Why did they create a new array?

I can confirm Jon's conjecture; I have the original source code in front of me. The comments indicate that the reason for the copy is because some foolish person could be mutating the array that was passed in on another thread. What could then happen? The calculation of length could say that there will be a hundred bytes of string data in the result, but by the time the copy happens, there could be a million bytes of string data in the array.

That would be bad. The problem is prevented easily by making a copy.



回答3:

They created a new array to normalize out null entries into String.Empty. This couldn't be done on the provided values array because then they would be modifying the input.



回答4:

Inefficient

No, it doesn't matter. That array creation and copy is blazing fast relative to the concatenation, it's only copying references.

It looks like they do it to convert null strings in the input array into String.Empty (they can't do this on values because it would be modifying the input which is a no no), and to detect concatentations that would overflow before actually doing the concatenation (that's what the if(totalLength < 0) test is for).

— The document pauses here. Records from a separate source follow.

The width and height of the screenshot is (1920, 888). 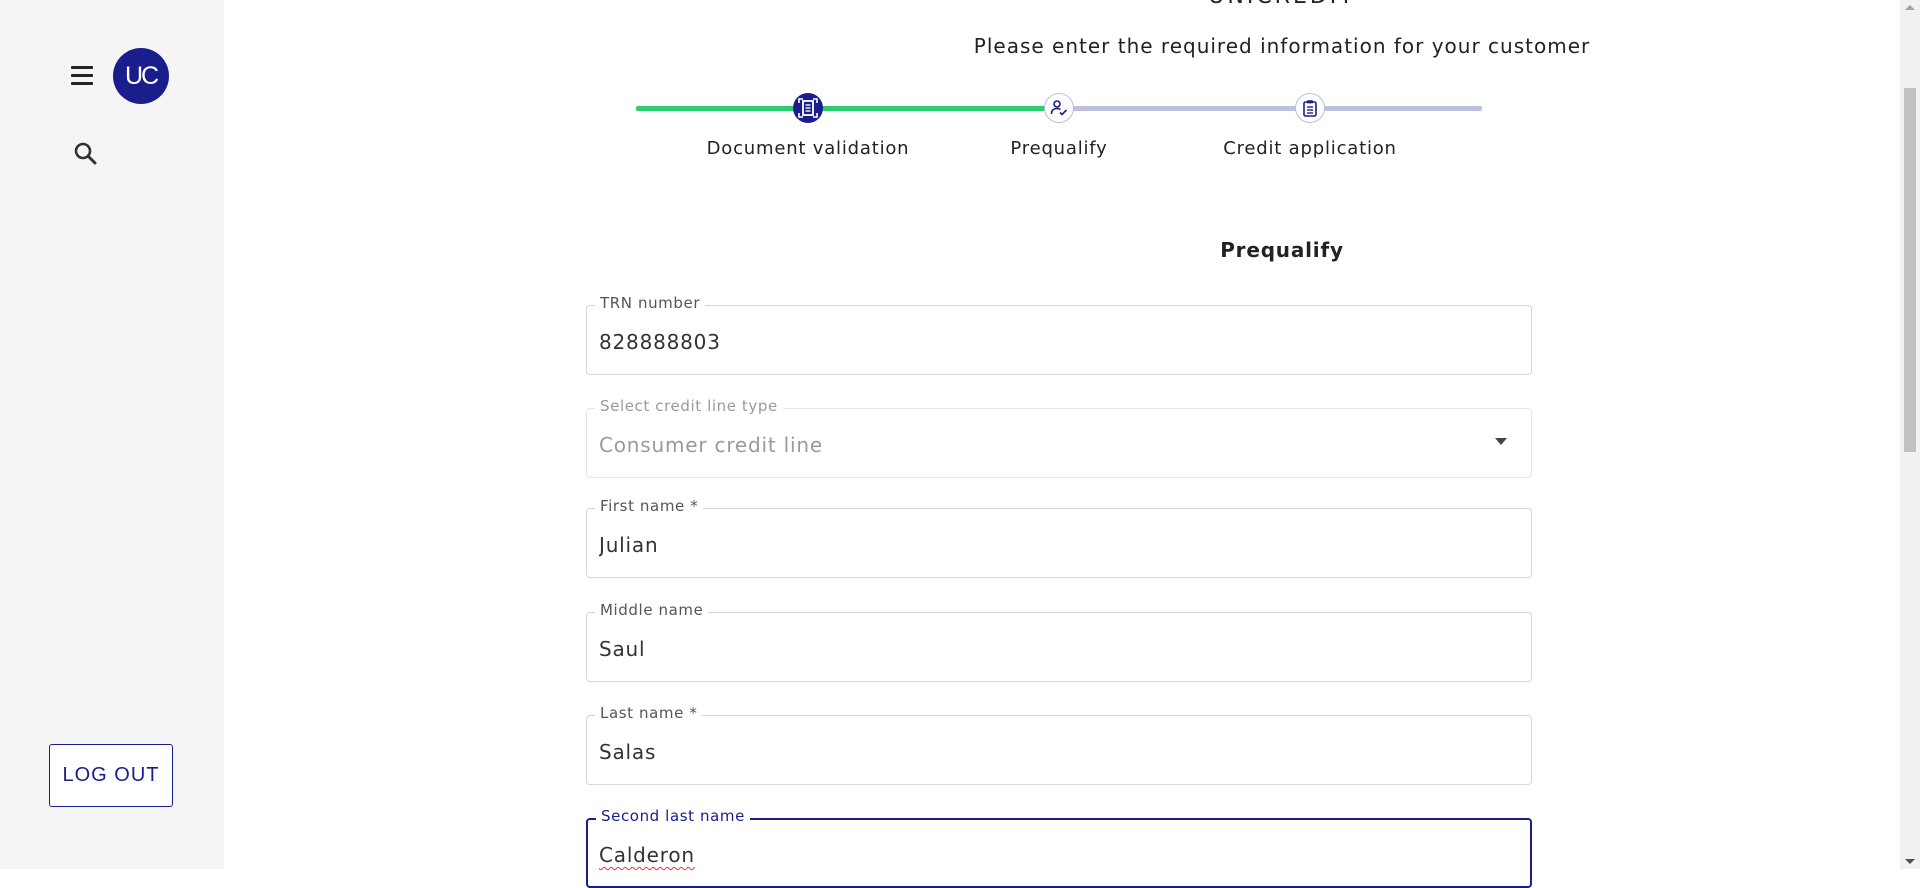 What do you see at coordinates (1039, 445) in the screenshot?
I see `credit-line-type-value` at bounding box center [1039, 445].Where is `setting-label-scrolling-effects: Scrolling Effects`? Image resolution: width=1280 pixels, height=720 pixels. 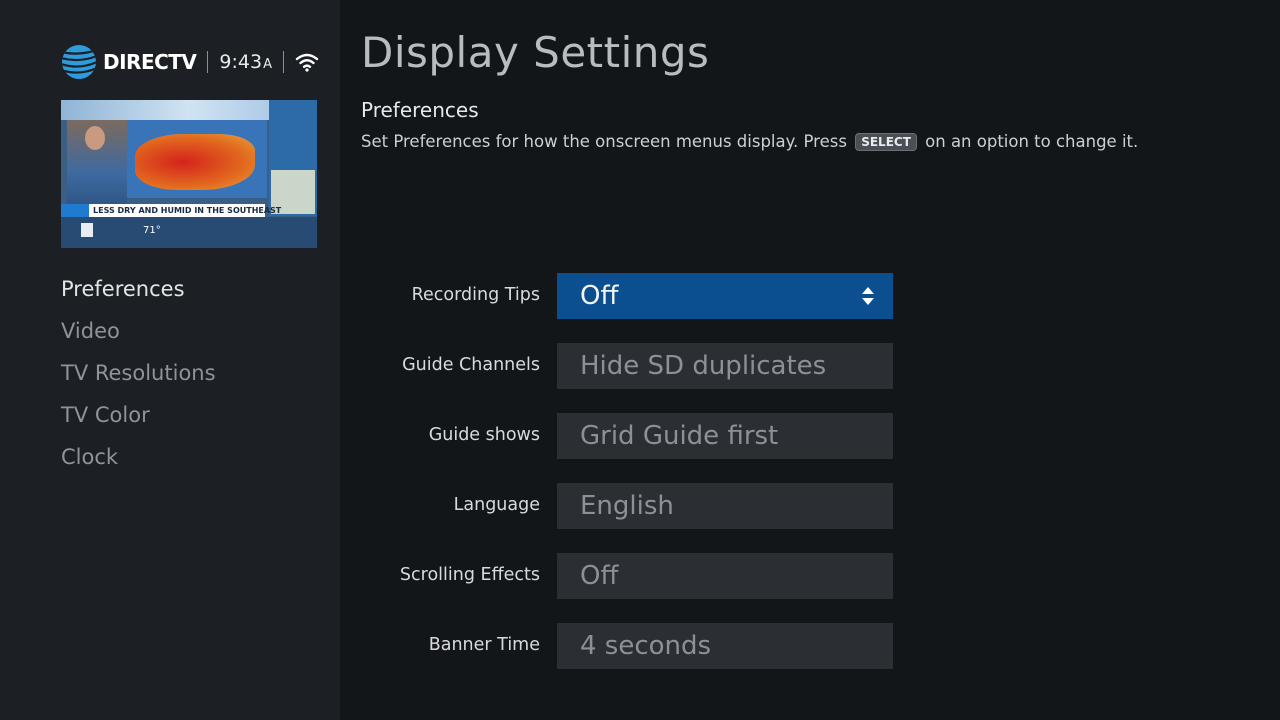 setting-label-scrolling-effects: Scrolling Effects is located at coordinates (470, 575).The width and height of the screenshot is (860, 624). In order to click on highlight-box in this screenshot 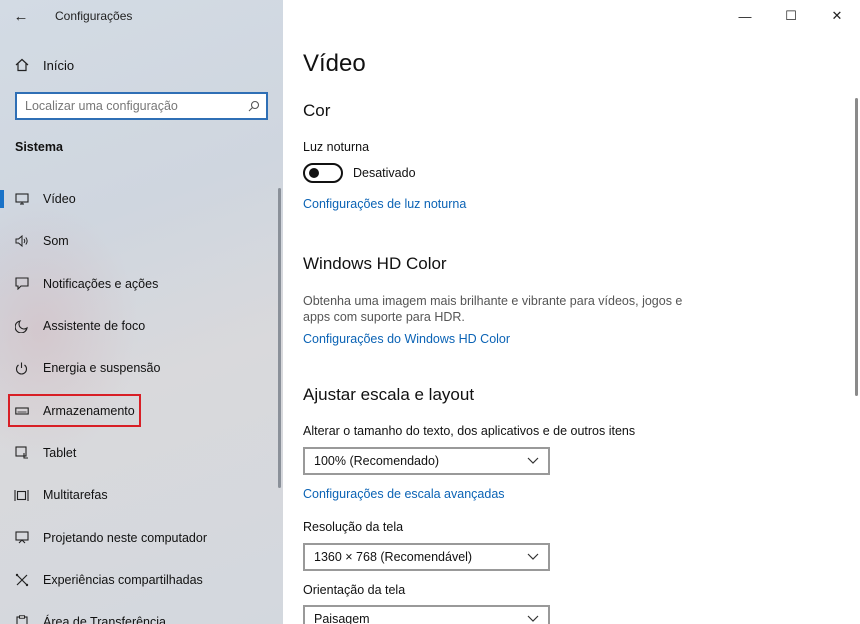, I will do `click(74, 411)`.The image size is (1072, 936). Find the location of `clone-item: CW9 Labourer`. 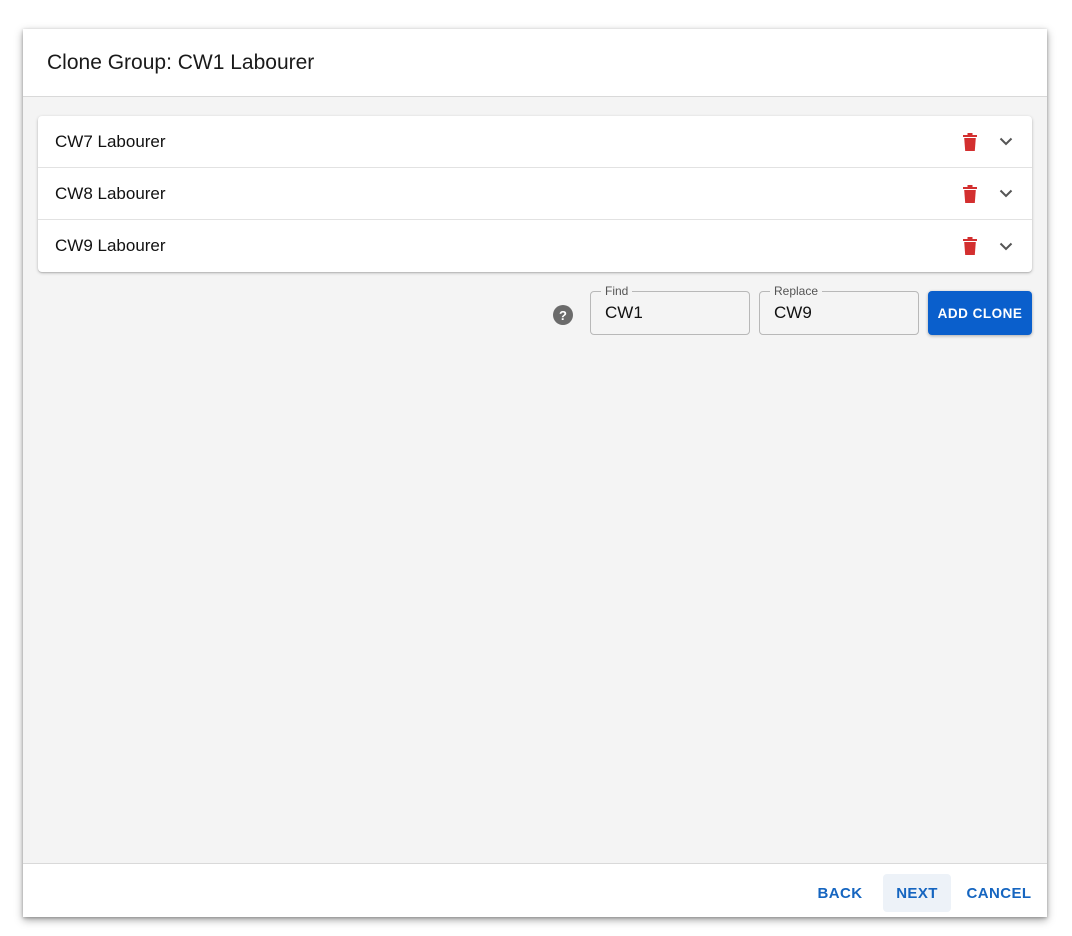

clone-item: CW9 Labourer is located at coordinates (535, 246).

Additionally, they can use totalLength to allocate the memory for the concatenated string up front, which is more efficient.



回答5:

Probably to make sure it doesn't change over the lifetime of the method. Which would lead to totalLength not fitting the content of the array anymore.

I suspect that ConcatArray uses some unsafe memory copying, and doesn't recheck the string Lengths again. One could rewrite it to avoid the allocation, but one additional small, short-lived allocation is pretty cheap.



回答6:

as far as I can see they do some work with this - guess you don't want to mutate the original one ... remember you want your strings immutable same for the Concat-function of course - don't change a parameter-reference if not stated ....